Extrait fourni>

-----

D’après les prévisions de l’ONU, nous serons, dans le scénario moyen, 9 milliards en 2050, 10 milliards en 2100, ce qui constituera un maximum absolu. Le scénario « bas » tend vers une diminution de la population mondiale, à 6 milliards en 2100, et le scénario « haut » vers une augmentation autour de 15 milliards à la fin du siècle. La difficulté réside donc dans le choix du bon scénario. Un démographe interviewé par France Inter il y a quelque mois penchait pour une population inférieure à 10 milliards en 2100, rappelant que depuis les années 1970, toutes les estimations de l’ONU ont systématiquement été revues à la baisse…(Hélas, je n’ai aucune idée du nom du démographe en question, ni de ses sources…) Mais retenons un scénario moyen, pour la suite du raisonnement.
Quelle est donc la capacité de production agricole sur notre bonne vieille Terre ? Je me demande qui pourrait avoir la malhonnêteté intellectuelle de répondre par des chiffres précis à cette question ! La FAO tente néanmoins des projections pour répondre à cette question. Le document « Comment nourrir le monde en 2050 » est par exemple assez intéressant, et reflète les idées qu’on retrouve dans les autres papiers : la question des ressources agricoles mondiales ne se pose pas vraiment. La Terre a largement les moyens de nourrir les futurs 9 milliards d’humains. Les zones agricoles non exploitées sont nombreuses (et on ne parle pas ici de zones actuellement protégées, mais bien de zones « réellement disponibles ». Je reviendrais là dessus un peu plus bas), et les marges de progression en terme de rentabilité sont importantes.

-----

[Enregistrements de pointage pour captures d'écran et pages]
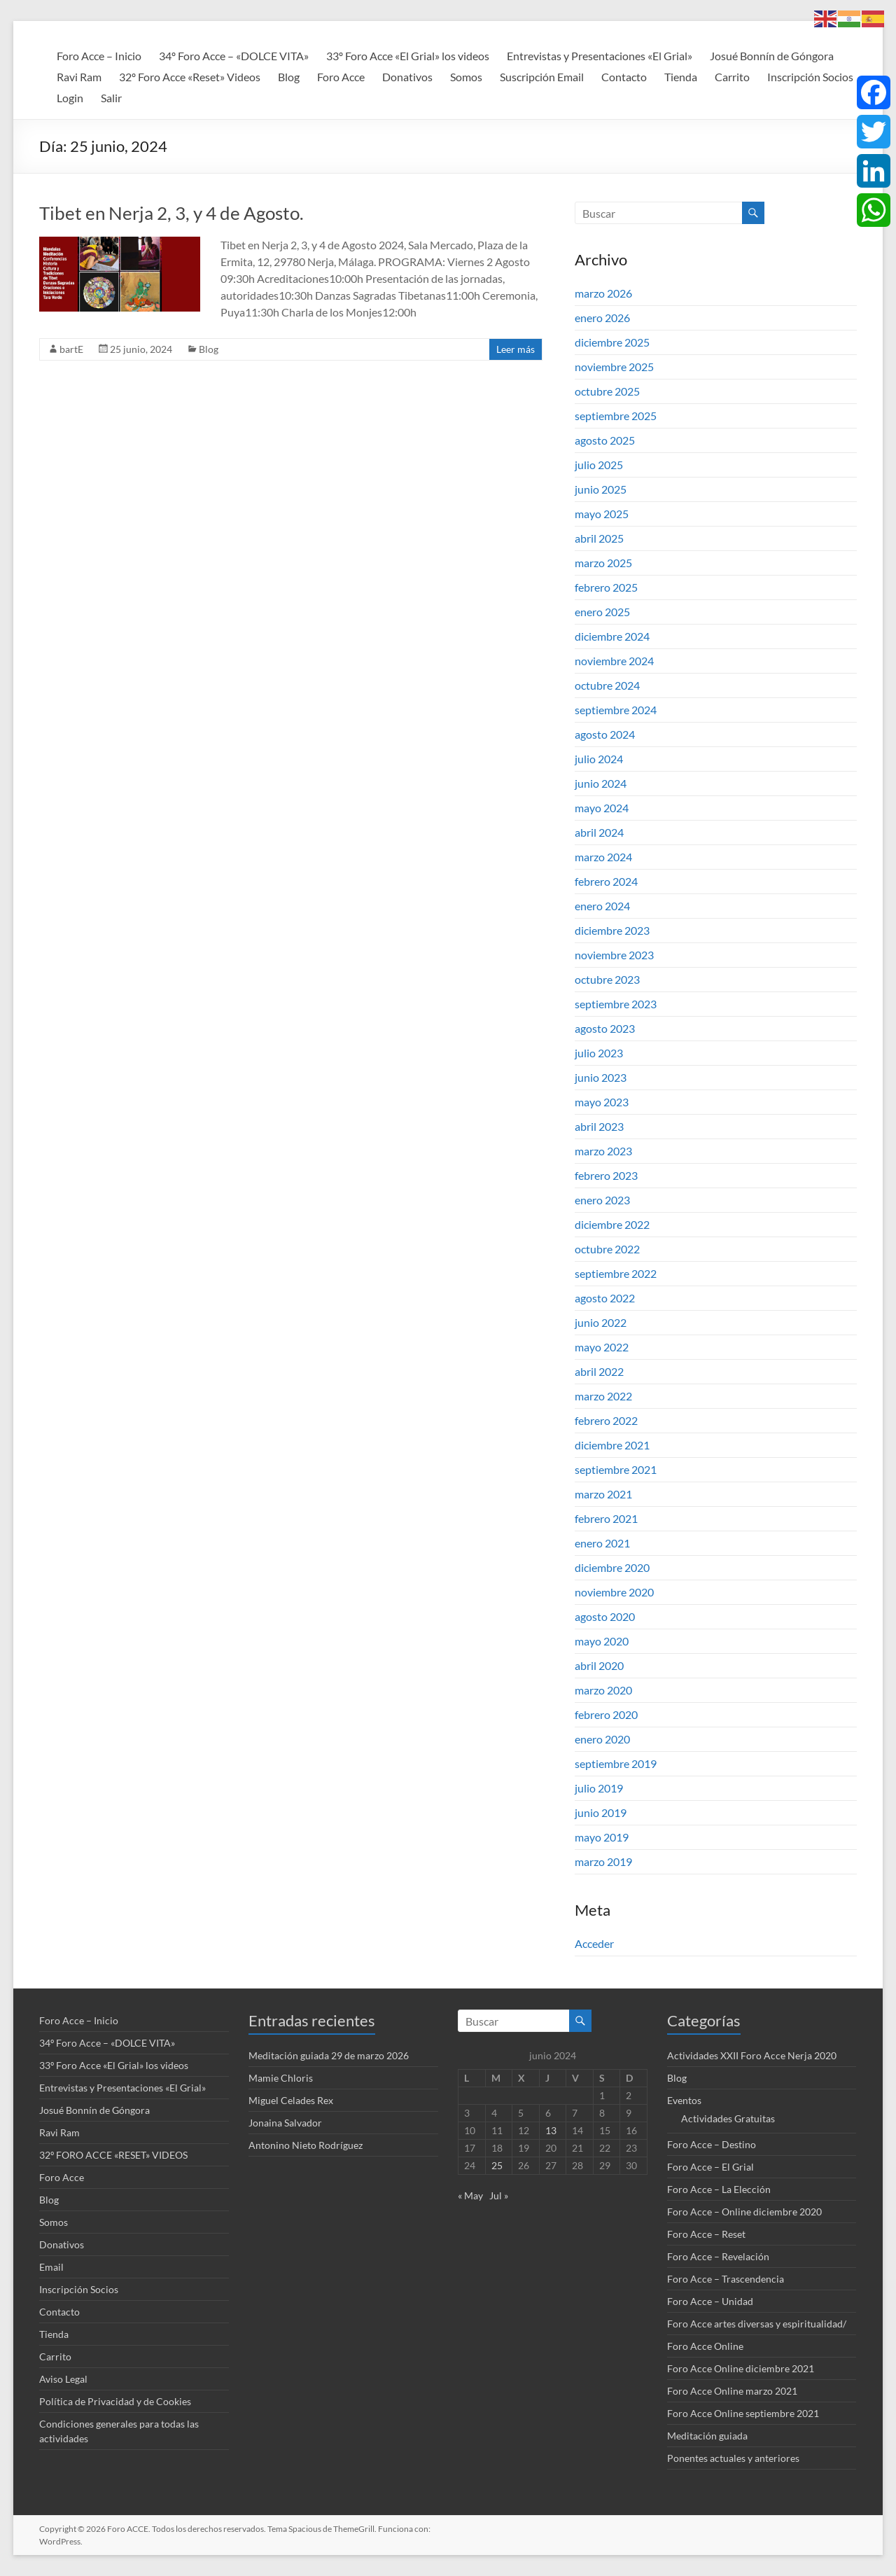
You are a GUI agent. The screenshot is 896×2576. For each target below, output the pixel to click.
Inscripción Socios (810, 76)
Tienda (680, 76)
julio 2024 (599, 758)
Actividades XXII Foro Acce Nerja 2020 (751, 2055)
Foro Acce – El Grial (710, 2167)
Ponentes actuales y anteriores (733, 2458)
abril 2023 (599, 1126)
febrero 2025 (606, 587)
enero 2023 (602, 1199)
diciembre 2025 (612, 342)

-----

Consigne>
Reproduisez à l'identique le passage de l'extrait sur la population et les ressources agricoles mondiales qui commence à « Quelle est donc » et se termine à « rentabilité sont importantes. ».

Réponse>
Quelle est donc la capacité de production agricole sur notre bonne vieille Terre ? Je me demande qui pourrait avoir la malhonnêteté intellectuelle de répondre par des chiffres précis à cette question ! La FAO tente néanmoins des projections pour répondre à cette question. Le document « Comment nourrir le monde en 2050 » est par exemple assez intéressant, et reflète les idées qu’on retrouve dans les autres papiers : la question des ressources agricoles mondiales ne se pose pas vraiment. La Terre a largement les moyens de nourrir les futurs 9 milliards d’humains. Les zones agricoles non exploitées sont nombreuses (et on ne parle pas ici de zones actuellement protégées, mais bien de zones « réellement disponibles ». Je reviendrais là dessus un peu plus bas), et les marges de progression en terme de rentabilité sont importantes.